Jim Justice outside The Greenbrier
BECKLEY – A federal judge has granted a short pause in The Greenbrier legal saga to see if a $500 million financing proposal for the Justice family comes to fruition.
U.S. District Judge Frank Volk issued a memorandum opinion and order May 30 granting the delay. In the six-page filing, Volk says “comparative prejudice weighs in favor of granting the brief delay sought.”
Sen. Jim Justice and his family businesses had requested the pause in case deadlines to allow them an opportunity to close new financing that could fully repay the loans and render the case moot. Volk did warn that no further extensions are likely if the financing deal does not close promptly.
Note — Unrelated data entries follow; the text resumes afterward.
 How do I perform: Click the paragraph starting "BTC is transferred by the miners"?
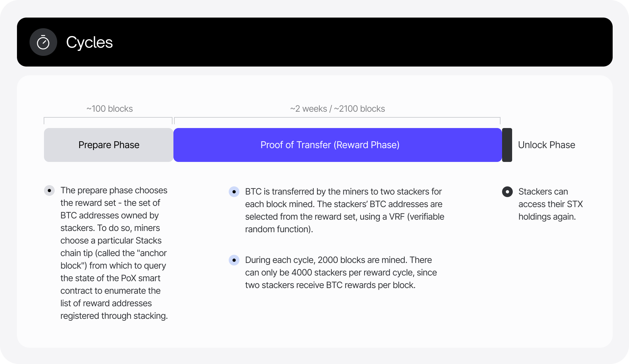pos(344,210)
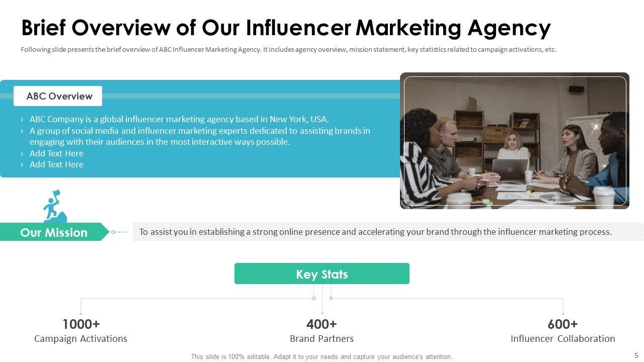Select the 600+ statistic

(562, 324)
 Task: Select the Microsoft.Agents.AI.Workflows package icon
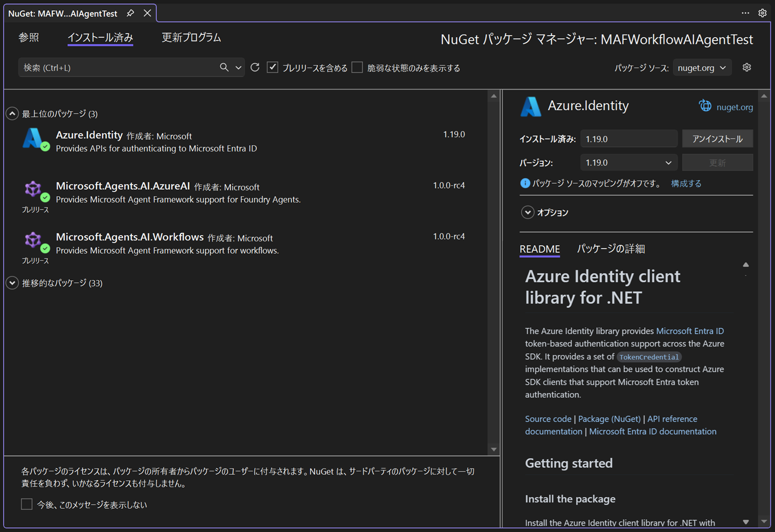click(34, 241)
Last week, Volk had directed the Greenbrier-related defendants to file a redacted version of the term sheet showing up to $500 million in new financing. The order comes in a lawsuit brought by White Sulphur Springs Holdings, a Texas company affiliated with Omni Hotels & Resorts, against Justice, wife Cathy Justice, son James C. Justice and a slate of Greenbrier-related entities over hundreds of millions of dollars in alleged debt tied to the resort.
That term sheet was filed in court May 27, and attorneys for the Justice family and businesses also offered to let Volk see the unredacted version of the term sheet privately.
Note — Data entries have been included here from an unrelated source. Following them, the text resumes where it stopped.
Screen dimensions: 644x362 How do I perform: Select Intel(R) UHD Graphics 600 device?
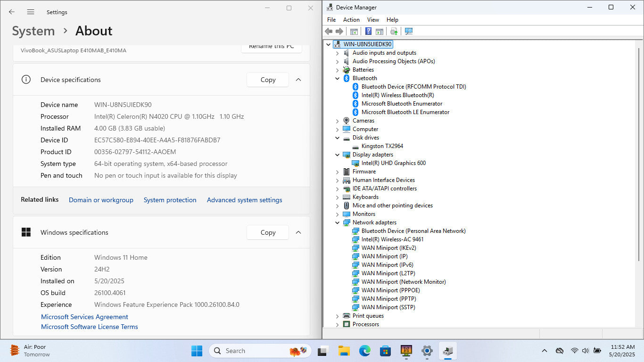[393, 163]
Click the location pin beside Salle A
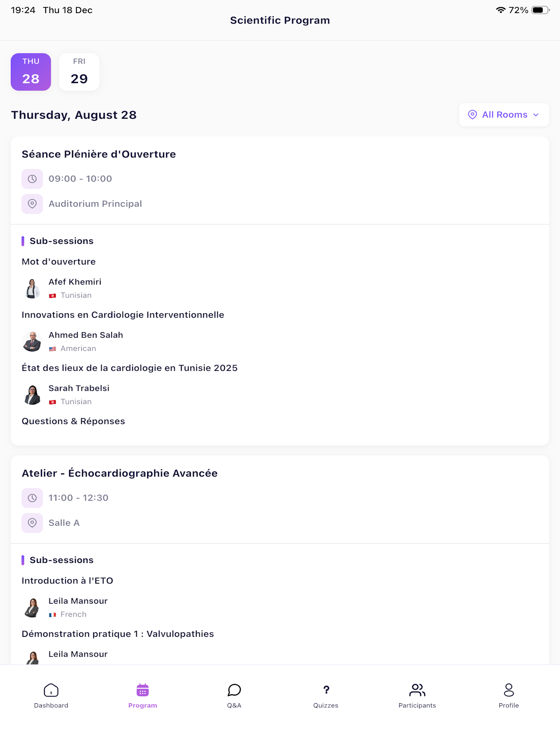Image resolution: width=560 pixels, height=747 pixels. [x=32, y=523]

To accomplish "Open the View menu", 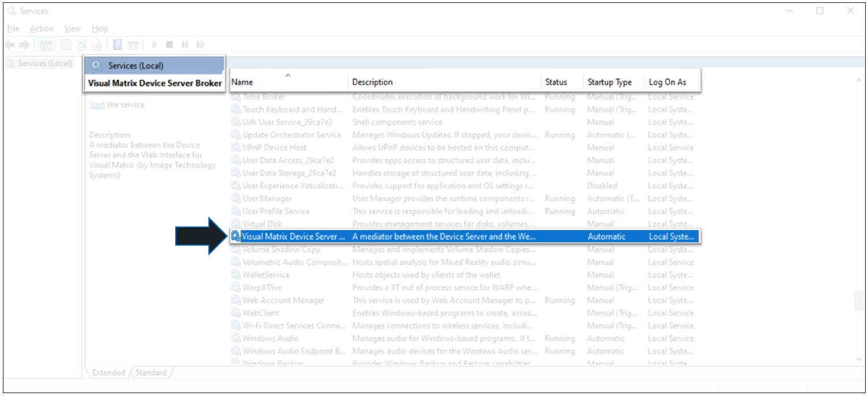I will point(72,28).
Kennedy Lewis Investment Management, which is based in New York, is the lender, according to the redacted term sheet. It describes itself as “an opportunistic credit manager focusing on event-driven situations in which a catalyst may unlock investment value.”
In his order, Volk granted “as moulded” the defendants’ motion to continue briefing deadlines and upcoming hearings. The order relieves both sides from existing deadlines and pushes back a June 1 prehearing conference as well as a June 8 evidentiary hearing in the receivership case.
The proposed refinancing, described in a redacted term sheet filed on the public docket, is expected to close in late June.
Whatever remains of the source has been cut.